CS465 - Assignment One

Due: 2014-02-20 11:00a

Objectives

[40 points] Get some insight

This assignment is very open ended. The short version is that I want you to find some data that interests you, play with it in R, and report anything you discovered that was interesting and preferably unexpected.

For the data, you are welcome to use any data set that you like. There are some that come with R (type ?datasets), and ggplot2 also comes with a couple data sets as well (see the ggplot documentation). I’ve also listed a big collection on the website. The only thing I ask is that the data set you use should be a good size – on the order of a couple of hundred data points. I don’t want to see something like the income/degree scatterplot, where there is one obvious way to turn it into a visualization and then you just stare at it a bit. I want to see evidence that you were exploring that data looking for interesting questions and answering them.

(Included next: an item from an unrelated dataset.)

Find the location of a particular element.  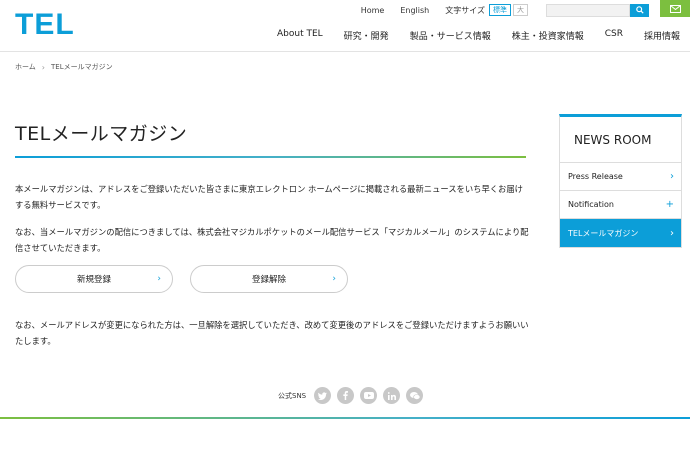

search-input is located at coordinates (588, 10).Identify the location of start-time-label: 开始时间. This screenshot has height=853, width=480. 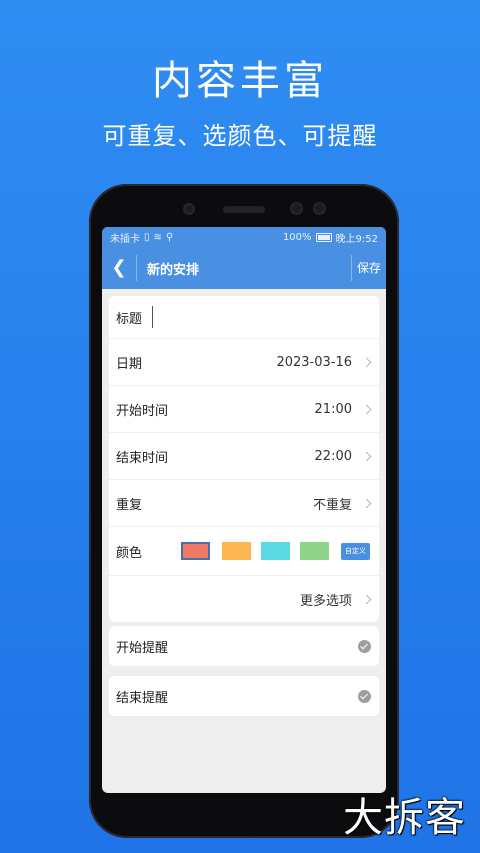
(142, 411).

What you will actually turn in to me is a 2-3 page document describing the process. Start by describing what the data set is and what kind of data is in it. Then describe the process you went through exploring the data. What did you try to visualize and what did you learn? I want you to particularly call out anything you found interesting, strange, or unexpected. What questions does this finding lead you to ask? Can you answer them with the data? Obviously, this should be liberally illustrated with visualizations. I want to see a minimum of two different plot types. If you go over the 3 page limit so you can add more pictures, that is fine. If I was to isolate the text, however, I don’t want it to go over a page and half.


Turning in your work

Use whatever tool you feel the most comfortable with to produce your document. However, you must convert the document to PDF before turning it in. Name the file username-hw1.pdf, where username is replaced with your username (the Middlebury username that you log into the lab computers with).

I would like this code turned in in the DROPBOX on MiddFiles. You can refer to the reference on the LIS wiki to help you connect to the file server.